Key Takeaways
- UNDO has co-authored a paper published by Cambridge University Press introducing SAT-C, a patent-pending porewater extraction technique for year-round enhanced rock weathering measurement.
- SAT-C combines intact soil core collection, controlled saturation with deionised water, and centrifugation to recover porewater regardless of ambient soil moisture.
- McLaren Racing Accelerator engineers are collaborating with UNDO on a battery-powered SAT-C soil auger that has reduced sampling time by 70% and cut associated emissions by 90%.
- Validation at scale in UNDO's Canadian field trials is ongoing, with results due at Goldschmidt in Montreal in July 2026.
- SAT-C also has potential applications in agricultural soil monitoring, land restoration, and environmental remediation beyond enhanced rock weathering.
UNDO Publishes SAT-C Research to Address Rock Weathering Measurement Gap
Carbon removal company UNDO has published a new research paper co-authored with scientists from Newcastle University and The James Hutton Institute, introducing its patent-pending SAT-C (SATuration-Centrifugation) measurement technique. Published by Cambridge University Press, the paper addresses a core barrier to scaling enhanced rock weathering as a carbon removal pathway: the inability to reliably extract porewater data during dry conditions.
Traditional porewater extraction relies on natural soil moisture, restricting data collection in dry periods and creating gaps in long-term monitoring. As drought conditions become more frequent, this limitation constrains carbon credit quality and project financing. SAT-C resolves this by saturating intact soil cores with deionised water before centrifugation, producing continuous Monitoring, Reporting and Verification data across climates and seasons.
“Without tackling the measurement bottleneck, enhanced rock weathering will not become the climate tool our planet needs it to be,” said Jim Mann, Founder and CEO of UNDO. “SAT-C is the critical unlock that will make enhanced rock weathering more credible, auditable and financially viable over time.”
McLaren Racing Engineers Accelerate SAT-C Field Equipment
UNDO is collaborating with McLaren Racing's Accelerator programme to prototype a battery-powered SAT-C soil auger for year-round field deployment. The latest version uses soil friction to reach depths of up to 30cm in dry and compact soils while preserving soil structure. The prototype has reduced soil sampling time by 70% and cut associated emissions by 90% compared with earlier versions.

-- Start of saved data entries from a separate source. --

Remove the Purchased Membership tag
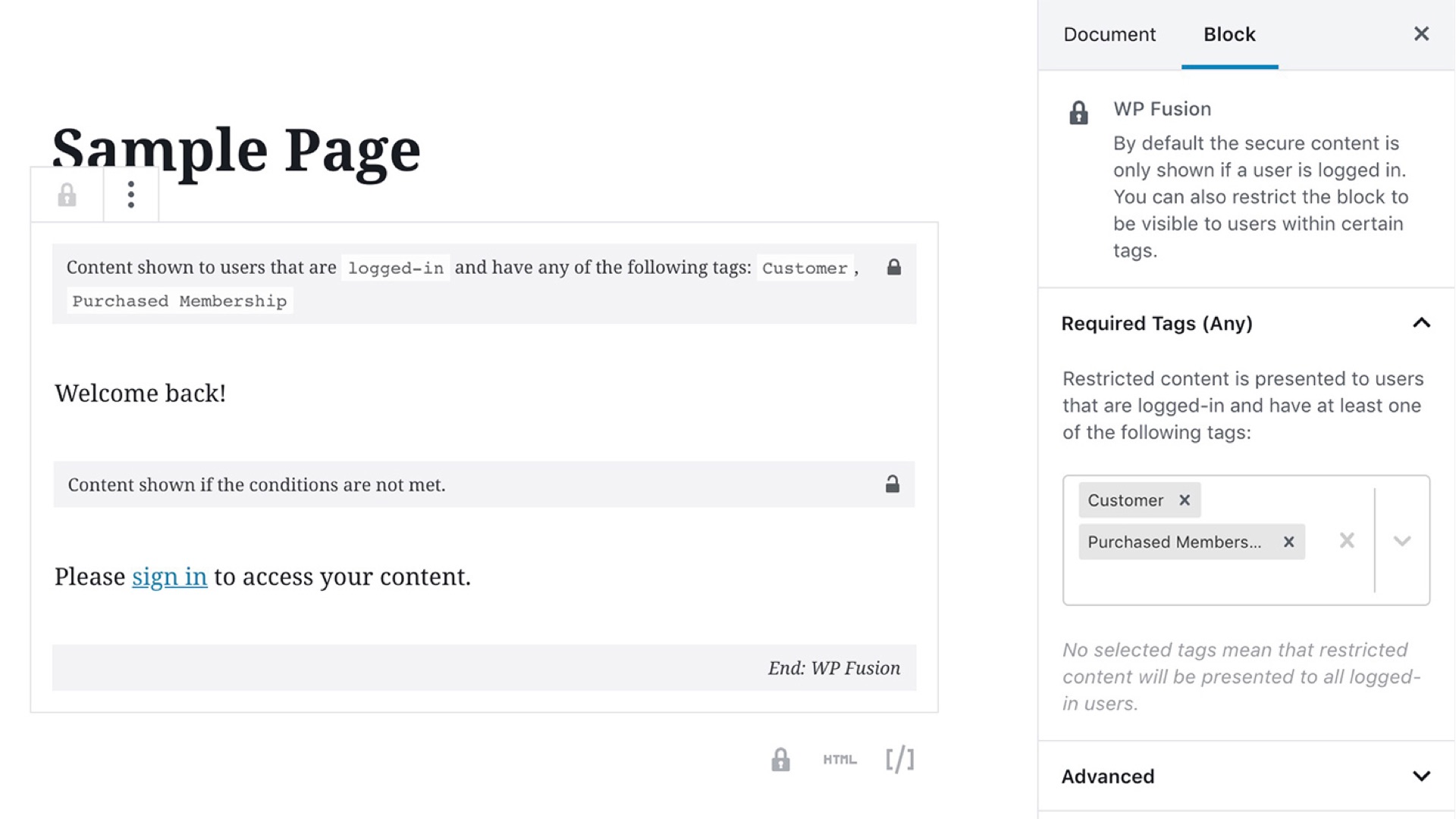Viewport: 1456px width, 819px height. [1288, 541]
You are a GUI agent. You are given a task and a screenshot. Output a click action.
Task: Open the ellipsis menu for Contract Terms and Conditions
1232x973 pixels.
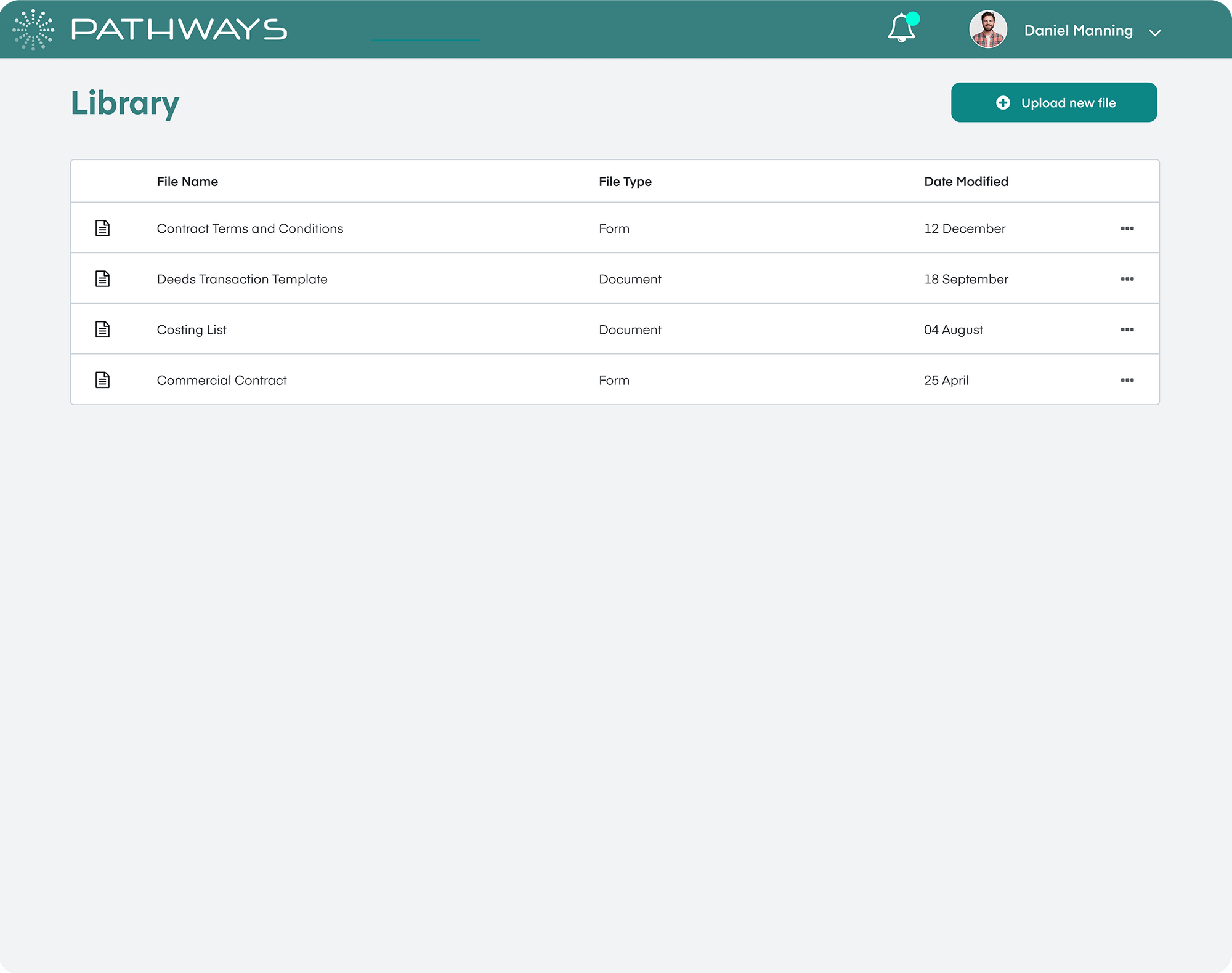(x=1127, y=227)
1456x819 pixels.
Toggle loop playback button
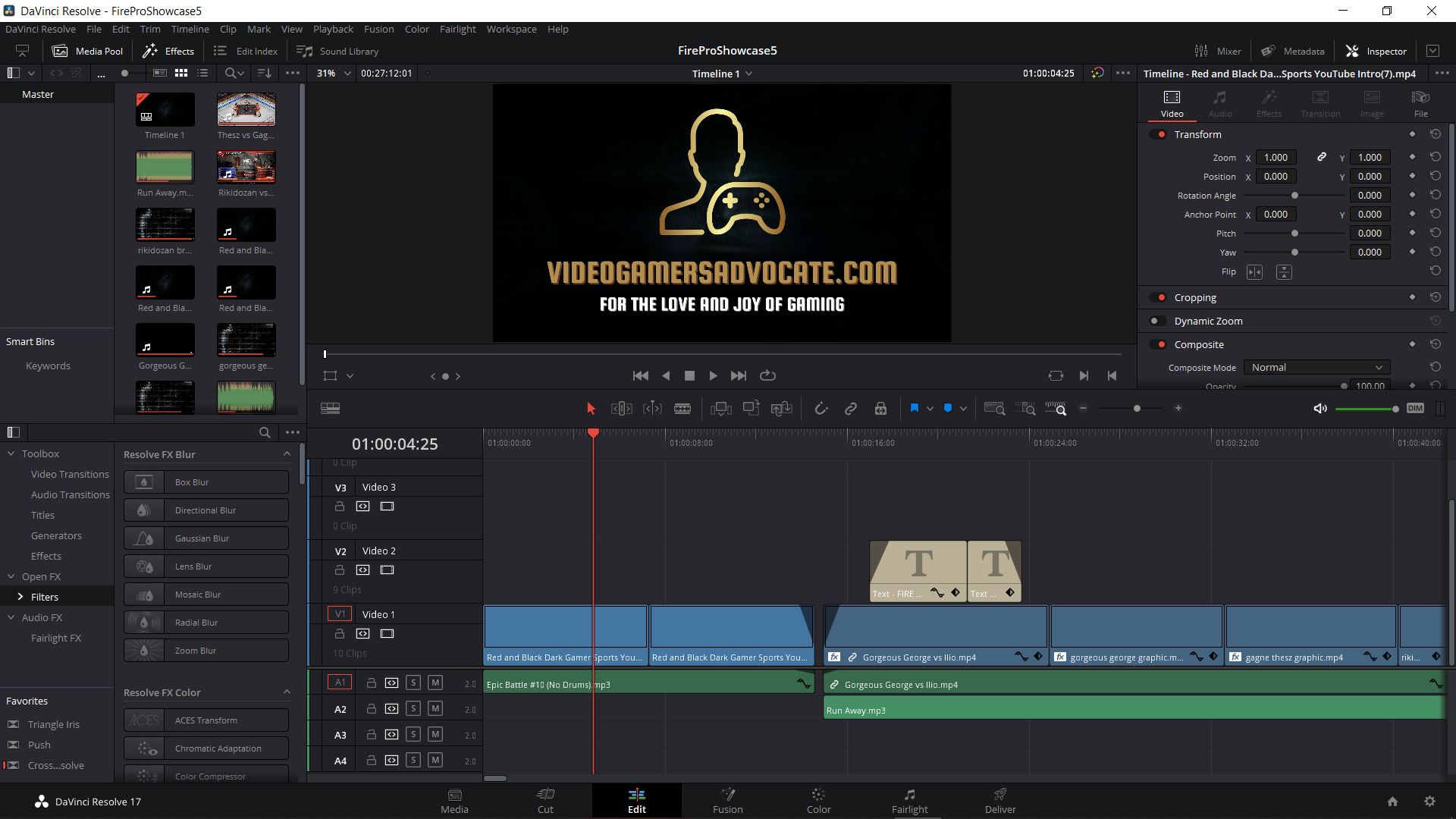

“I'm proud that through collaboration with our partners, like UNDO, we can demonstrate the power of sport to inspire meaningful change away from the track,” said Kim Wilson, Director of Sustainability at McLaren Racing.
Validation Timeline and Broader Agricultural Applications
Validation at scale is underway in UNDO's Canadian field trials, with results due at Goldschmidt in Montreal in July 2026. UNDO notes SAT-C's potential relevance extends beyond enhanced rock weathering to agricultural soil monitoring, land restoration, and environmental remediation where seasonal drying creates similar measurement gaps.